[Supplied text]:
And that's why they got screwed.
But it's also why they made such great music.
Who knew what a fair publishing deal was? Who knew how to deal with the American unions? All Ray Davies knew how to do was speak from the heart, to tell his story, which still resonates decades later. The highlight of the show? "Dead End Street," which is meaningless in the USA, as a tune, but resonates in subject matter. Do we have any future or are we stuck in our station forevermore? Ray and the rest of the British Invasion were doing their best to avoid the factory, their goal wasn't to sell out to the corporation and become world famous, but rather to sing their song, and see where it took them.
Kinda like the Allen Klein book. There was no use for the man after everybody else figured out the systems. Just like Bill Graham invented rock promotion and then the managers figured out how to make all the money. When a scene is unformed...sharks with character move in, but the result resonates.
And I went to see Five Seconds Of Summer at Wembley. What a hole that arena is. Like they set it up yesterday and could tear it down tomorrow. The ceilings to the dressing rooms were so low I was worried about banging my head, and I'm vertically challenged. As for claustrophobia...
But that didn't matter to the 11,000 in attendance. Girls who knew every word and sang along. Music is just fine, it's the sound of youth.
And there was an accident on stage, the guitarist walked into the pyro, and it's funny how a scene can go from pedestrian to intense in a moment. That's life, while you're thinking what you're gonna do next, reality swerves in and throws you for a loop.
And London is inundated with tourists. Supposedly Paris is worse.
And it's so far away from L.A. That's one advantage to New York, the proximity to Merry Olde and the Continent.
But the weird thing is it's just not as foreign, because of modern communication techniques, the internet keeps us close. But something is lost in the process...our privacy, the ability to feel you're living an exotic life far away from home.
So see "Sunny Afternoon" if you want to know what it's like to be in a band. Keeping the members together is a chore unto itself.
And opening for 5SOS was Hey Violet, Modest Management's new client. Richard Griffiths told me about his five finger approach. You had to have talent, a good work ethic, good management and with all that you would get lucky.
Oops, forgot one of the middle fingers!
But our train just got into the station, got to wrap it up! Bye!

[Stated problem 1]: Reproduce the entries word for word, starting at the line containing "Open column settings gear icon" and ending at the line containing "Toggle the column", with both of those lines included.

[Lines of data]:
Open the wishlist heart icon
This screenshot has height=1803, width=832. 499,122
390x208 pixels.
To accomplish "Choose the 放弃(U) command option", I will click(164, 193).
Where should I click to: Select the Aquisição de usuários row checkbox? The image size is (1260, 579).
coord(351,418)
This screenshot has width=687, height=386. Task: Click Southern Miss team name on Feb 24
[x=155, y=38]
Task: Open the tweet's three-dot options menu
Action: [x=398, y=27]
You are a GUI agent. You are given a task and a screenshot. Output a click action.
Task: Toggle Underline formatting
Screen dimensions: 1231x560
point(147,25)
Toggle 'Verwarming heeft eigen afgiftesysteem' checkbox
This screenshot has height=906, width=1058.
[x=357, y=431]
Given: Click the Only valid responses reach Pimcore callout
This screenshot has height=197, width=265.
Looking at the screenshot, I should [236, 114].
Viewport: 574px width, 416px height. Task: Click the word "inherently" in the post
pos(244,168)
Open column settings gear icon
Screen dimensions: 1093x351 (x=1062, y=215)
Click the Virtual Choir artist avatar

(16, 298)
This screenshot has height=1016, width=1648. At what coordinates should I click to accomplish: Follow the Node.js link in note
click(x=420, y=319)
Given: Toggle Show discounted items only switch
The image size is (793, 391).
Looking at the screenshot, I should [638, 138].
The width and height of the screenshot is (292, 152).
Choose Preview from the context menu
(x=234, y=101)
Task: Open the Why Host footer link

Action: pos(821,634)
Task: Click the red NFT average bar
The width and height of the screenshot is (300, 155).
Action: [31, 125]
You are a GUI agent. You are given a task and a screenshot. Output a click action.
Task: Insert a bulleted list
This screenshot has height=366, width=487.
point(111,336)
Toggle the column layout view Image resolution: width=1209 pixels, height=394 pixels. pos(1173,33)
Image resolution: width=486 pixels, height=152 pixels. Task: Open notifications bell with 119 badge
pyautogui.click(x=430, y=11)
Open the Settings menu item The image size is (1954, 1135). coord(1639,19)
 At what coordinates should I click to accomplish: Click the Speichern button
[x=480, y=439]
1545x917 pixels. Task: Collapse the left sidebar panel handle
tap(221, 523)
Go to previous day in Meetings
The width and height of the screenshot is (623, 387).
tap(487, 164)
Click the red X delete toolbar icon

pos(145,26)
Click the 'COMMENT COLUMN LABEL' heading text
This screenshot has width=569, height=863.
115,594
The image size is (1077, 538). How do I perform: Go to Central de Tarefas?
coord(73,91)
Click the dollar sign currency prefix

[Stated problem 2]: From the blog post, pull out verbatim the passage that opens with the words "But that didn't" and closes with "for a loop.".

[Response 1]:
Open column settings gear icon
Screen dimensions: 1093x351 (x=1062, y=215)
Click the Virtual Choir artist avatar

(16, 298)
This screenshot has height=1016, width=1648. At what coordinates should I click to accomplish: Follow the Node.js link in note
click(x=420, y=319)
Given: Toggle Show discounted items only switch
The image size is (793, 391).
Looking at the screenshot, I should [638, 138].
The width and height of the screenshot is (292, 152).
Choose Preview from the context menu
(x=234, y=101)
Task: Open the Why Host footer link

Action: pos(821,634)
Task: Click the red NFT average bar
The width and height of the screenshot is (300, 155).
Action: [31, 125]
You are a GUI agent. You are given a task and a screenshot. Output a click action.
Task: Insert a bulleted list
This screenshot has height=366, width=487.
point(111,336)
Toggle the column layout view Image resolution: width=1209 pixels, height=394 pixels. pos(1173,33)

[Response 2]:
But that didn't matter to the 11,000 in attendance. Girls who knew every word and sang along. Music is just fine, it's the sound of youth.
And there was an accident on stage, the guitarist walked into the pyro, and it's funny how a scene can go from pedestrian to intense in a moment. That's life, while you're thinking what you're gonna do next, reality swerves in and throws you for a loop.